Confesercenti, Torluccio: «Forze in campo per iniziative concrete»

Alessandro Torluccio, direttore generale di Confesercenti Verona, spiega ciò che l’associazione ha dovuto affrontare negli ultimi mesi e l'impegno senza sosta per dare sostegno agli imprenditori.

Dopo l’interventi ai nostri microfoni del presidente Paolo Bissoli, che chiedeva aiuti immediati e concreti per le piccole e medie imprese del territorio, Alessandro Torluccio, direttore di Confesercenti verona, spiega ciò che l’associazione ha dovuto affrontare negli ultimi mesi. 

«Confesercenti è cambiata molto in questo periodo – rivela Torluccio – perché la distanza sociale ha fatto si che mettessimo in campo un servizio a distanza per stare vicino ai nostri associati. Confesercenti non ha mai chiuso, gli operatori sono rimasti operativi anche la notte, a volte fino alle 3 del mattino, per espletare le prime richieste di ristoro all’ INPS alle 3». 

Una costante presenza che si è trasformata anche in supporto economico: Confesercenti, infatti, in questi mesi ha supportato le imprese a disposizione con il proprio Confidi italiano quasi 10 milioni di euro per la liquidità immediata. Successivamente ha effettuato anche iniziative di informazione al consumatore, promuovendo l’acquisto presso le botteghe del quartiere. 

«Quello che abbiamo ripetuto in questi mesi è che le città vivono se il commercio vive – racconta Torluccio -. Inoltre, nella seconda fare di pandemia, abbiamo portato avanti iniziative di supporto per le attività nei confronti del settore bancario, dove il governo con l’MCC ha dato le garanzie iniziali».

Il futuro


Se dunque il futuro per le imprese sarà certamente molto difficile, Confesercenti sta mettendo in campo tutte le sue forze sia a livello nazionale che locale per far capire al Governo la necessità di sostenere gli imprenditori con iniziative concrete. 

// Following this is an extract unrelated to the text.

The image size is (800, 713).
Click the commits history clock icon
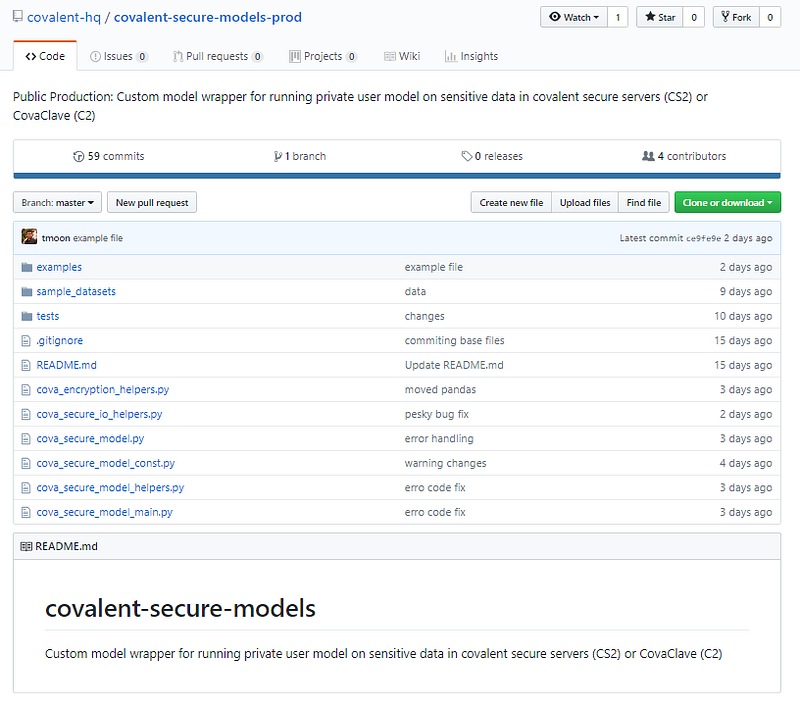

«Al di là dei decreti che arriveranno – prosegue Torluccio – servono iniziative mirate, soluzioni anche semplici il più delle volte. Pensiamo, ad esempio, al blocco sfratti per gli imprenditori, o al fatto di poter mantenere i dipendenti assunti non pagando il lordo ma pagando il netto e quindi incentivando l’assunzione del personale. Non dimentichiamo che dietro la piccola impresa che Confesercenti rappresenta ci sono delle famiglie. C’è quindi un aspetto sociale da non dimenticare e non vogliamo che accadano tragedie. Vogliamo invece che il Governo pensi al futuro e agli investimenti strutturali per la vita delle piccole imprese che sono una fetta molto importante del PIL italiano».